We'll overtake him yet!" I clambered past him,
And took the bow oar.
Once, as the pace flagged,
Over his shoulder he turned his great scarred face
And snarled, with a trickle of blood on his coarse lips,
"Hard!"--
And blood and fire ran through my veins again,
For half a minute more.
Yet we fell back.
Our course was crooked now. And suddenly
A grim black speck began to grow behind us,
Grow like the threat of death upon old age.
Then, thickening, blackening, sharpening, foaming, swept
Up the bright line of bubbles in our wake,
That armoured wherry, with its long twelve oars
All well together now.
"Too late," gasped Ben,
His ash-grey face uplifted to the moon,
One quivering hand upon the thwart behind him,
A moment. Then he bowed over his knees
Coughing. "But we'll delay them. We'll be drunk,
And hold the catch-polls up!"
We drifted down
Before them, broadside on. They sheered aside.
Then, feigning a clumsy stroke, Ben drove our craft
As they drew level, right in among their blades.
There was a shout, an oath. They thrust us off;
And then we swung our nose against their bows
And pulled them round with every well-meant stroke.

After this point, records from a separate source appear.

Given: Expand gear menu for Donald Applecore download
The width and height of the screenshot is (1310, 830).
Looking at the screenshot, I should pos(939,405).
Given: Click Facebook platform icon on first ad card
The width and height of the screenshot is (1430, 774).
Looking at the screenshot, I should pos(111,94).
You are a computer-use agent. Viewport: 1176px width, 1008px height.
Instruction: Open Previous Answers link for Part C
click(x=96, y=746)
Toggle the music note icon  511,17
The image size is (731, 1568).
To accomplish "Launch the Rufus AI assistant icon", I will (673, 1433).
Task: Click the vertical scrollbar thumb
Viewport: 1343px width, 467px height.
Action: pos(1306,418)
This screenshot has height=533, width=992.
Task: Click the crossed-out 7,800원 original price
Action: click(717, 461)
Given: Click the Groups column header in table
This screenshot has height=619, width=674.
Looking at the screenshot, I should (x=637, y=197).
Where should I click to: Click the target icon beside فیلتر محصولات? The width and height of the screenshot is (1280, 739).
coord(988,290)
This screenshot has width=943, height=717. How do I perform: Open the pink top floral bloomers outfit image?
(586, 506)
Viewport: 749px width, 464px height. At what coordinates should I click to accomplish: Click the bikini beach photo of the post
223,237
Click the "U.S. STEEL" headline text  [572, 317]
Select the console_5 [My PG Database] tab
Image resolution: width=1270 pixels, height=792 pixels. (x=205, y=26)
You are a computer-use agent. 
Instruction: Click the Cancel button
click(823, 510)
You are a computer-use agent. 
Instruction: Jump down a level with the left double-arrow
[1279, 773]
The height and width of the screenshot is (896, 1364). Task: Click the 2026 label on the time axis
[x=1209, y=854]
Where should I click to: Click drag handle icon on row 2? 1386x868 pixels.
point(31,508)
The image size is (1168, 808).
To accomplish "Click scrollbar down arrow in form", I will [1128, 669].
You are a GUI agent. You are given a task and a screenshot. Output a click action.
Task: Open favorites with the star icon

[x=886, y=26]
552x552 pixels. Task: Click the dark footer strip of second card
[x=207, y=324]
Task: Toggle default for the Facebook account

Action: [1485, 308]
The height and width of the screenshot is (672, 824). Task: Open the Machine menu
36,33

A full half minute, ere they won quite free,
Cursing us for a pair of drunken fools.
We drifted down behind them.
"There's no doubt,"
Said Ben, "the headsman waits behind all this
For Raleigh. This is a play to cheat the soul
Of England, teach the people to applaud
The red fifth act."
Without another word we drifted down
For centuries it seemed, until we came
To Greenwich.
Then up the long white burnished reach there crept
Like little sooty clouds the two black boats
To meet us.
"He is in the trap," said Ben,
"And does not know it yet. See, where he sits
By Stukeley as by a friend."
Long after this,
We heard how Raleigh, simply as a child,
Seeing the tide would never serve him now,
And they must turn, had taken from his neck
Some trinkets that he wore. "Keep them," he said
To Stukeley, "in remembrance of this night."